Hamon 28 %, Valls 28 %, c’est le dernier sondage pour les intentions de vote à la primaire. Sur fond de détestation de Valls, Benoît Hamon est aujourd’hui avec Montebourg en lice pour le second tour et peut espérer si c’est le cas être le présidentiable pour le PS.

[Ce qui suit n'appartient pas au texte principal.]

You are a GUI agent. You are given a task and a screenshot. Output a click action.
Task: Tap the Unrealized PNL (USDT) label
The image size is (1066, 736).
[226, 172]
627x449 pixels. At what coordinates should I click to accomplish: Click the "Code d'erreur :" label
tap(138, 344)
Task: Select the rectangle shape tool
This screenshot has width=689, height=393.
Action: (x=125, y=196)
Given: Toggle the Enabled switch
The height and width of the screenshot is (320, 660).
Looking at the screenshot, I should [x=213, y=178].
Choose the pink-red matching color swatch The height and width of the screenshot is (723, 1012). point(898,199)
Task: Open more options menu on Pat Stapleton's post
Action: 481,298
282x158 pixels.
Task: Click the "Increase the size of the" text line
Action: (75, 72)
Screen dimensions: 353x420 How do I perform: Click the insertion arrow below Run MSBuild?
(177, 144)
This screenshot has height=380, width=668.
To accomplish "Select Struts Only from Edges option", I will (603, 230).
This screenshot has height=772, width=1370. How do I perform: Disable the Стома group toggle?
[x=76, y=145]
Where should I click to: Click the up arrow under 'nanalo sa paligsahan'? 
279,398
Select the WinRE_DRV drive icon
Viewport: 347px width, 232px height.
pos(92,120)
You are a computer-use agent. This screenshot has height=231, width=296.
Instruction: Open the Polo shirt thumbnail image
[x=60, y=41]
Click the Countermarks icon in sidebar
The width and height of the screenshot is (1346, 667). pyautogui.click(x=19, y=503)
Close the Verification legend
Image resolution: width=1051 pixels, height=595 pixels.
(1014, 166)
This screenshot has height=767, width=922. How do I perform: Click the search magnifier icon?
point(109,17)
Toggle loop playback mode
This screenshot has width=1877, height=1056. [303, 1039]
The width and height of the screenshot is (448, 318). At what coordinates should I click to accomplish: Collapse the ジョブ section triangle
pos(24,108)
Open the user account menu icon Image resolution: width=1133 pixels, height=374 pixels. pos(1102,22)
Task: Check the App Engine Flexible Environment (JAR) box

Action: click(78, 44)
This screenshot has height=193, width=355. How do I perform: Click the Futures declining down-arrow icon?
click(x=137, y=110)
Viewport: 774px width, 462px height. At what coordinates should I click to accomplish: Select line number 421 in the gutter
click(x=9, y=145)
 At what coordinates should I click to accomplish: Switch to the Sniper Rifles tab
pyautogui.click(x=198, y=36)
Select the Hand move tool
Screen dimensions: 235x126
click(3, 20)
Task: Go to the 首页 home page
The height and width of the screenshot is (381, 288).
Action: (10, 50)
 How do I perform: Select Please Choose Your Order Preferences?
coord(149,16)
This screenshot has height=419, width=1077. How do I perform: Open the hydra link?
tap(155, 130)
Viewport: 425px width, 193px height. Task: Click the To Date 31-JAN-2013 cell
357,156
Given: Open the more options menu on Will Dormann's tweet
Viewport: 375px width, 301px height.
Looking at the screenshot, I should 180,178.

Après 25 années de combines et de manœuvres d’appareil, Hamon est donc très proche du sommet du PS, mais, malheureusement pour lui, d’un PS en pleine pasokisation. Lui qui a dit que l’« image sectaire, d’homme d’appareil, [lui] colle aux fesses  » et avoue lui-même qu’il n’a « fait que ça » jusqu’en 2012, tente de nous jouer la carte du « j’ai changé » comme Sarkozy ou bien comme Valls qui essaye de faire de même avec la découverte du caractère autoritaire du 49.3 et qui essaye de se faire passer pour un « homme de gauche ». Lui qui était « un lignard », toujours selon lui, essaye de nous faire croire qu’il s’est affranchi de son suivisme et de son opportunisme. Pourtant, c’est tout le contraire. Le fait même qu’il choisisse le moment où le PS, pilier de la Vème République, soit en crise pour tenter cette aventure présidentielle montre d’une part qu’il a su très bien profiter de la situation, mais aussi le degré de décomposition du PS : l’appareil laisse fuiter les « frondeurs ». Pourtant, la situation pourrait pourtant se retourner contre lui, la force d’attraction de Macron et de Mélenchon pourrait bien bousculer les aspirations de ceux même qui souhaitaient reprendre la main sur les décombres de l’appareil et se poser en reconstructeur.

Hamon, Montebourg ou Valls. Quoiqu’il advienne, indépendamment des programmes qui affichent des teintes plus ou moins « rouges » PS, Hamon s’est forgé dans l’appareil du PS et il y est mouillé jusqu’au cou. Avec Valls, ils sont les deux côtés d’une même pièce. Alors le pourfendeur de la « vieille politique » ne nous bernera pas et peut retourner à ses manœuvres d’appareil, la société n’a pas besoin d’un vautour de plus, même si, il se veut être un peu plus à « gauche » que certains de ses concurrents.